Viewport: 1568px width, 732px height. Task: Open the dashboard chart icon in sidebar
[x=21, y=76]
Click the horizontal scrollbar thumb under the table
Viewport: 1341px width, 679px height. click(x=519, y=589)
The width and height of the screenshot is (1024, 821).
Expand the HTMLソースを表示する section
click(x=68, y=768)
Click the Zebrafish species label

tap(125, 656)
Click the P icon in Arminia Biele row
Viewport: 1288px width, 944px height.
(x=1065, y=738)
####################
Restate every entry word for word.

Viewport: 1568px width, 732px height. Task: Open the dashboard chart icon in sidebar
[x=21, y=76]
Click the horizontal scrollbar thumb under the table
Viewport: 1341px width, 679px height. click(x=519, y=589)
The width and height of the screenshot is (1024, 821).
Expand the HTMLソースを表示する section
click(x=68, y=768)
Click the Zebrafish species label

tap(125, 656)
Click the P icon in Arminia Biele row
Viewport: 1288px width, 944px height.
(x=1065, y=738)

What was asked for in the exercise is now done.